Should we also mention that it makes pass-through requests easier as well? That was the thing that really won me over. I think the same was true for @JeffreyRichter, IIRC.

heaths · 2024-02-02T01:27:03Z

azure/Guidelines.md

+All string values in JSON are inherently Unicode and UTF-8 encoded, but clients written in a high-level programming language must work with strings in that language's string encoding, which may be UTF-8, UTF-16, or CodePoints (UTF-32).
+When a service response includes a string offset or length value, it should specify these values in all 3 encodings to simplify client development and ensure customer success when isolating a substring.
+
+<a href="#substrings-return-value-for-each-encoding" name="substrings-return-value-for-each-encoding">:white_check_mark:</a> **DO** include all 3 encodings (UTF-8, UTF-16, and CodePoint) for every string offset or length value in a service response.


I think we should document here in this doc the exact format we want e.g., {"utf8": 2, "utf16": 1, "codePoint":1}. We document formats for LROs, pageables, and errors.
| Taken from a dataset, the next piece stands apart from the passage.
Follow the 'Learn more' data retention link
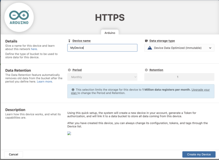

How you expanded on that in "Considerations" is perfect, but you should also link to that section e.g.,

Suggested change

<a href="#substrings-return-value-for-each-encoding" name="substrings-return-value-for-each-encoding">:white_check_mark:</a> **DO** include all 3 encodings (UTF-8, UTF-16, and CodePoint) for every string offset or length value in a service response.

<a href="#substrings-return-value-for-each-encoding" name="substrings-return-value-for-each-encoding">:white_check_mark:</a> **DO** include all 3 encodings (UTF-8, UTF-16, and CodePoint) for every string offset or length value in a service response using the schema below. See [considerations](ConsiderationsForServiceDesign.md#{actual-stub-here}) for more information.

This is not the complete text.